そしてこれはアラビア風なのか、インド風なのか。
そういえばインドに三つ目の神様がいたけど、この異星人たちとなんか関係してるのかな? なんて思いが頭をよぎる。
「少し窮屈でしょうけれど、これで万一、一般の地球人の目に触れることがあっても平気でございますよ。現地では、この装いでいかがでしょう?」
にっこりと微笑みながら、メテリさんが言う。つまり眼帯だな、額仕様の。
(あっちでこの目が見つかったら、どうなるんだろ)
特殊メイクやアクセサリーって思われるかもな。金に光る目だって、カラーコンタクトだって思って貰えそうだし。
ま、余計な注目は無いに越したことないけど。
こうして俺は、地球行きに備えていった。
***
着せ替えに力尽きて他所行き姿のまま、長椅子で思考を組み立てる。
地球に行ったら、やるべきこと。
まずはwebの確保。
ネットにつないで、日本の俺がどうなってるのか、それを知りたい。
変死とか何か、哀しいことになってないかな。事故だったらニュースになってるかも。死んでたりすると嫌だけど、確認しないことには落ち着かない。

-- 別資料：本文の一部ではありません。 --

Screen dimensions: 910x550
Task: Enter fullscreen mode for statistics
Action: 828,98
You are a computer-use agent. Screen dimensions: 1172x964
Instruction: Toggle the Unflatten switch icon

検索で名前を入れたり、何とかして、手掛かりを探るんだ。
それ以前に、俺が知る地球と同一時間、同一世界なのか、という疑問もある。
"兄ちゃん"たちの用とやらは、まあ、"兄ちゃん"皇子に任せておこう。俺にはわからない世界だ。
(そういえば、気になること言ってたな……)
ユノーがあおっちゃった毒。
毒といっても、金眼持ちの皇族の身体に、普通の毒は効かないらしい。
紫ベースに、縁だけ金の瞳とはいえ、ユノーにも毒の効果は及ばないとか。
えっ、じゃあなんで倒れたん?
普通の毒より強力な毒ってこと?
それでなんで今ユノー君は助かってるわけ? どゆこと?
(もしかして、俺がこうなっちゃったことと関係してる?)
考えてると、集中を妨げるような一言を、背もたれ越しに耳元で囁かれた。
「よく似合ってるよ、ユノー」
!?
このイケボの美形兄貴、どうにかなんない??
気配なく傍に来られると、心臓が跳ね上がんだろ!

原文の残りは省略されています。